Cake-making is a great joy to me – partly because eating cake brings a smile to most faces but also because bought cakes (other than those from the people like the Women’s Institute) seem to be stuffed full of things that I don’t really want to eat. For example, Cadbury’s Cake Bars contain:
Milk chocolate (33%) [Sugar, Cocoa mass, Cocoa butter, Dried skimmed milk, Vegetable fat, Milk fat, Dried whey, Emulsifier (Soya lecithin)], Chocolate flavoured filling (17%) [Sugar, Glucose syrup, Vegetable oil, Vegetable margarine (Vegetable oil, Salt, Emulsifier (E471)), Fat reduced cocoa, Maize starch, Dried egg white, Flavouring, Emulsifiers (E471, E475)], Wheat flour, Pasteurised whole egg, Sugar, Glucose syrup, Humectant (Glycerol), Vegetable oil, Fat reduced cocoa, Soya flour, Dried whey, Raising agents (E450, Sodium bicarbonate), Salt, Emulsifiers (E475, E471), Milk protein, Preservative (Potassium sorbate).

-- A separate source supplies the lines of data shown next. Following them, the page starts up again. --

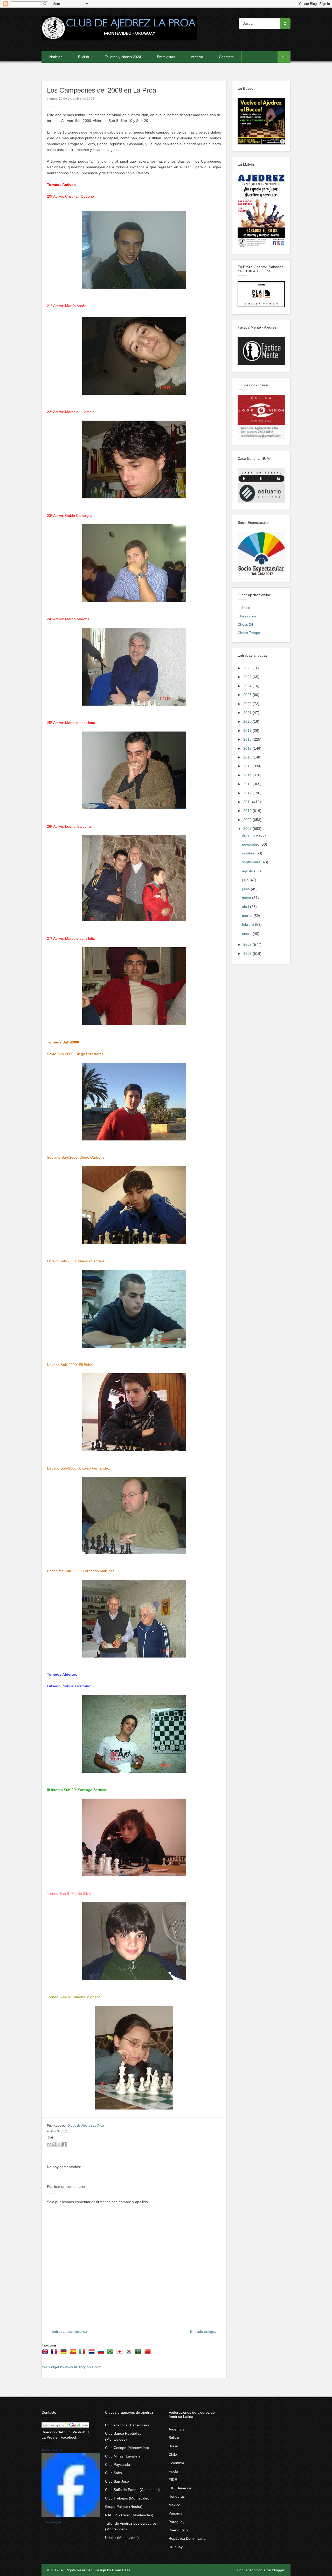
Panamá (175, 2513)
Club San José (117, 2481)
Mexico (174, 2505)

I don’t know about you, but I’m much happier with the seven relatively simple ingredients (or 11 if you include my filling and topping) in Pamela’s cake! And if you make my original recipe, there are only four basic ingredients!
metan
/ May 13, 2013We have an abundance of eggs at the moment, I think I might have to get Number 1 to make your weight cake to get rid of a few of them. 🙂
LikeLike
The Snail of Happiness
/ May 13, 2013I have a lovely cup cake recipe, but it only requires one egg and so is hopeless during an egg glut!
LikeLike
metan
/ May 13, 2013🙂 The eggs can build up so quickly cant they? I’m making a bacon and egg pie tomorrow to get rid of a few of them!